A la caída de la tarde, damos un paseo por el pueblo. Visitamos la oficina de información. Está ubicada en el centro. Es un bello caserón con un patio interior. Hablamos con la chica que la atiende.
- ¿Para muchos días por la zona? ¿Dónde se han alojado?
- No, sólo de paso. En el Canguro.
- ¡Cielo Santo! ¿Quieren que les busque otro sitio?
- No, gracias. Éste es muy entretenido y además ya estamos instalados.
Tomamos un vino en la terraza del Hostal Don Suero de Quiñones, que está situado en un extremo del puente y tiene una vista excepcional sobre éste. Damos un paseo por el pueblo. Hospital de Órbigo es un lugar agradable con ambiente de veraneo.

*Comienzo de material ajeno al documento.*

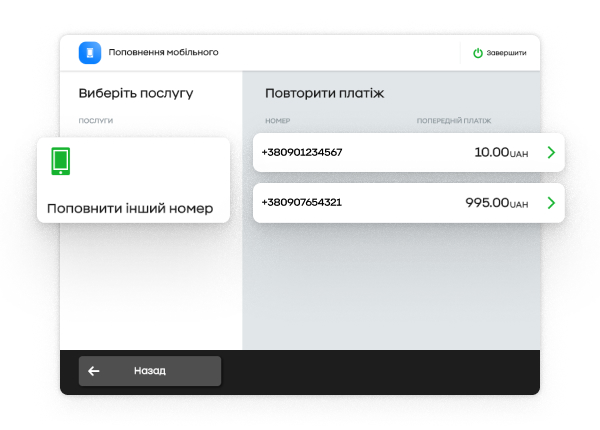
Task: Select the green smartphone icon in the service card
Action: (x=61, y=160)
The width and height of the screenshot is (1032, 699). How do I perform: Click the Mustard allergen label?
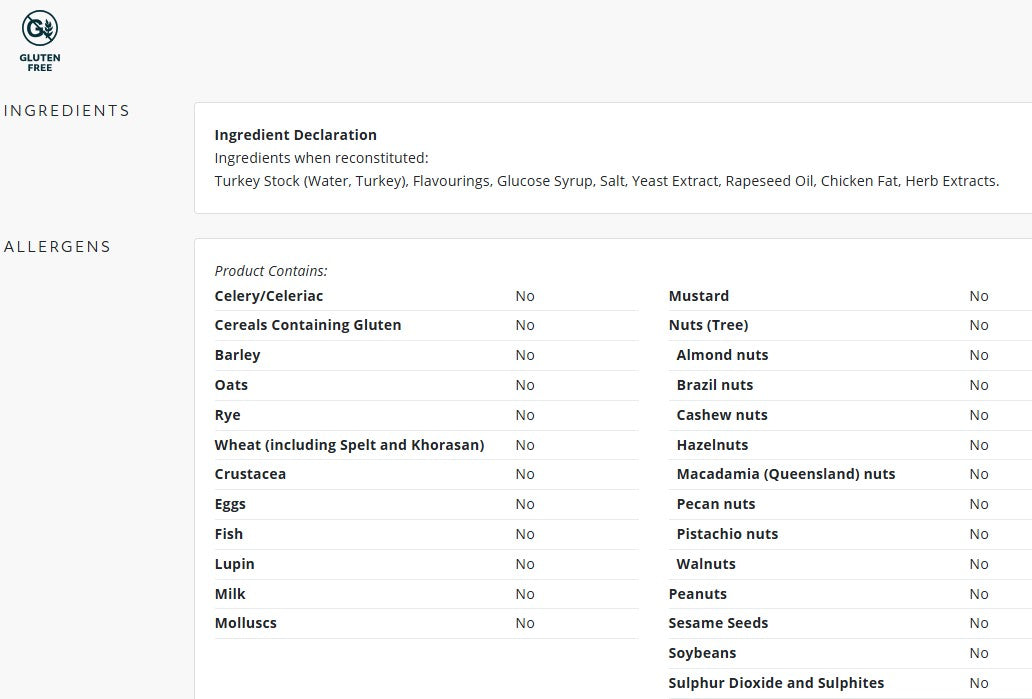click(698, 296)
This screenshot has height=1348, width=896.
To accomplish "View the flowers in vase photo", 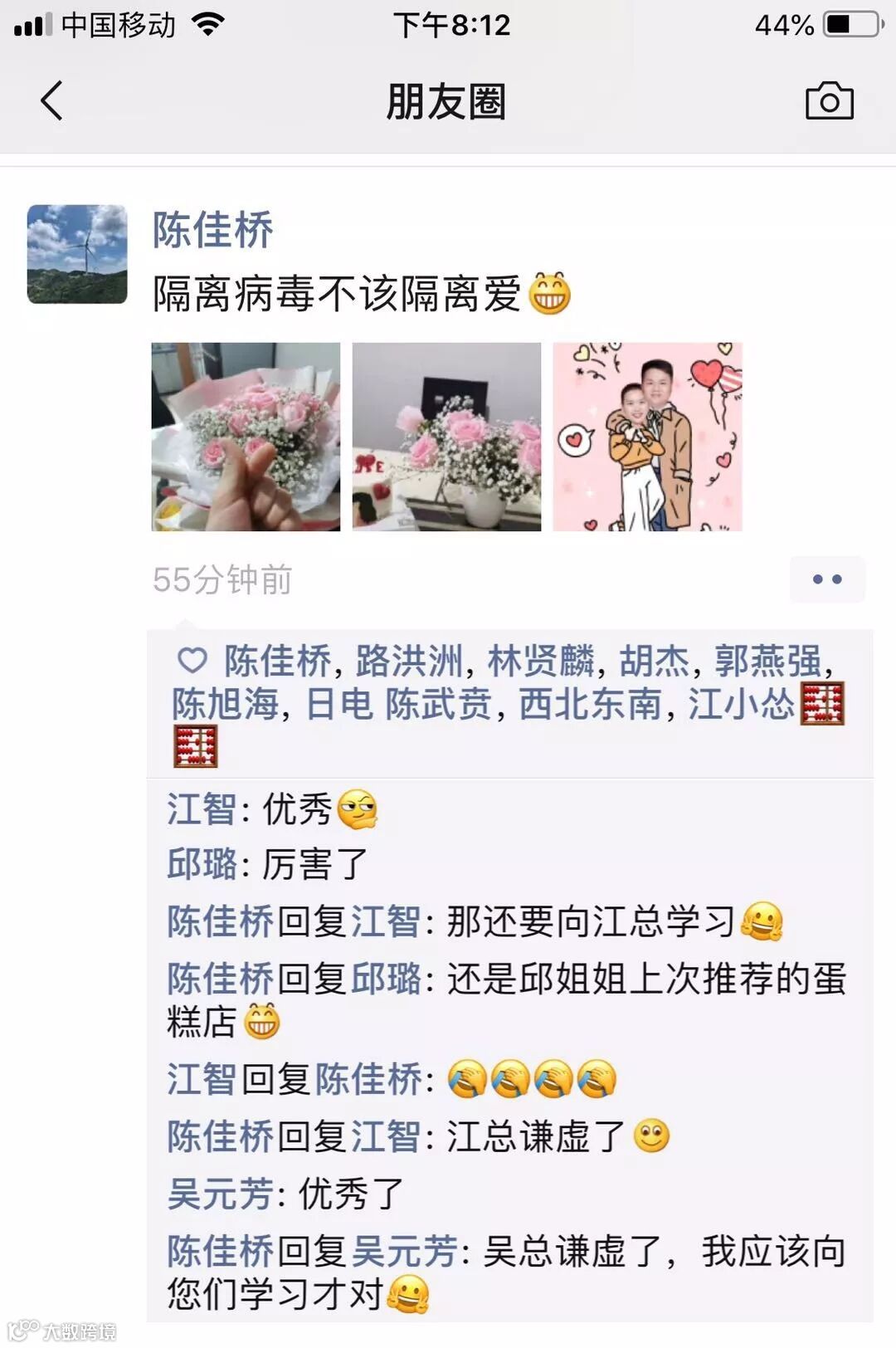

Cenamos en el restaurante del Hostal Don Suero. La mejor mesa del local, la que tiene mejores vistas sobre el puente y el río, está reservada. Cuando unos cuantos comensales estamos cenando, entra en el comedor una señora mayor. Saluda a todo el comedor desde la puerta, como si todos estuviésemos esperándola. Lo hace en voz alta pero con un tono distante. Se dirige a la mesa reservada y la ocupa dando la espalda a las vistas y mirando al comedor, como si lo presidiera. Bajo la augusta mirada de la dama cenamos todos. Cuando la señora termina, se marcha como entró, despidiéndose del comedor entero y dando por concluida la ceremonia, como si fuera la reina de Inglaterra. ¡Adiós noble señora, adiós altiva dama! ¿Será alguna descendiente de Don Suero de Quiñones? Bien pudiera serlo por el empaque.
En el Canguro hubo movimiento hasta más de las cuatro de la mañana. No descansamos mucho. ¿Por qué le pondrían al local el nombre del Canguro Australiano? Hubiera quedado más castizo y revelador El Conejete del Páramo.